= ACTIVITIES =
1. Reproduce the passage below on getting your finances in order word for word, starting at "Gather your financial" and ending at "money is tight.".
2. Take the article below on getting your financial life in order further, picking up right after its last sentence.
===== EXTRACTED TEXT =====
Get your financial life in order
If you’re feeling panicked about money, the first thing you want to do is get organized.
This is what Sun calls, “Stop, drop and reassess.”
Gather your financial statements, including for your retirement investments and savings and checking accounts.
“Go through the process of figuring out your budget, how much of your money you have going out and where is your money going,” Sun said.
The key thing is to be slow and steady. Think about ways you can consistently save.
founder of Sun Group Wealth Partners
Tally up your absolute necessities and figure out how much those cost. This includes your rent or mortgage, utilities, groceries and medications.
Anything that doesn’t fall in those core needs categories are not must-haves. That shows where you may be able to cut back when money is tight.
Be ready to negotiate
If you have debts you can’t pay – such as credit cards or student loans – don’t be afraid to let your lenders know.
===== EXTRACTED INFORMATION =====
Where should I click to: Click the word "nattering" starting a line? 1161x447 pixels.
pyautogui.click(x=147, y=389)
=====
===== EXTRACTED INFORMATION =====
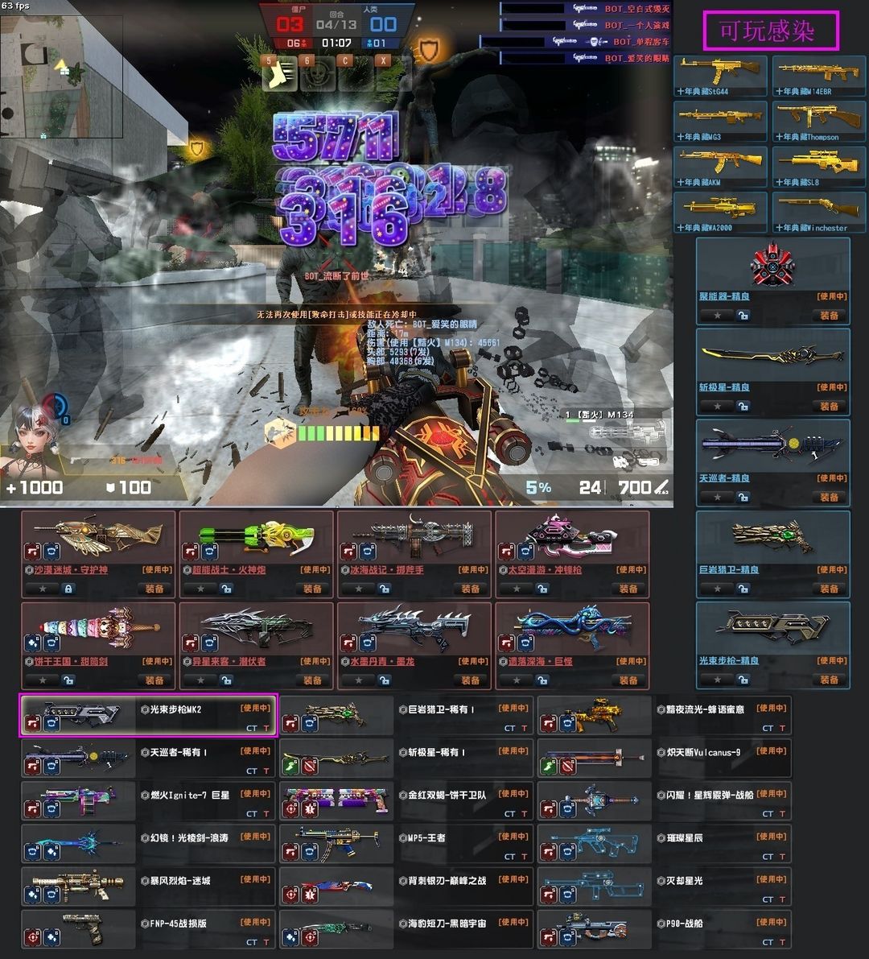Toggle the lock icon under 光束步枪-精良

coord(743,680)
=====
===== EXTRACTED INFORMATION =====
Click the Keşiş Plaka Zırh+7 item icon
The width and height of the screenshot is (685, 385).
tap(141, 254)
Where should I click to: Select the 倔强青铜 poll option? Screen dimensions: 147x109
=====
= ANSWERS GIVEN =
1.
Gather your financial statements, including for your retirement investments and savings and checking accounts.
“Go through the process of figuring out your budget, how much of your money you have going out and where is your money going,” Sun said.
The key thing is to be slow and steady. Think about ways you can consistently save.
founder of Sun Group Wealth Partners
Tally up your absolute necessities and figure out how much those cost. This includes your rent or mortgage, utilities, groceries and medications.
Anything that doesn’t fall in those core needs categories are not must-haves. That shows where you may be able to cut back when money is tight.

2.
“Overcommunicate with people that you might owe money to and see where you can find some relief,” Sun said.
You may be surprised by the results, Sun said. With so many people also going through the same thing, you may be more likely to get some flexibility by postponing your payments or refinancing.
Stock up on cash
The average American should have at least six months’ worth of living expenses set aside in an emergency, Sun said.
To estimate how much you will need, tally up how much you spend over the course of a month. Do that for four months and then take the average. Then, multiply that times six, Sun suggests.
If you have children, be sure to add extra for them. Sun recommends an extra three months’ savings per child.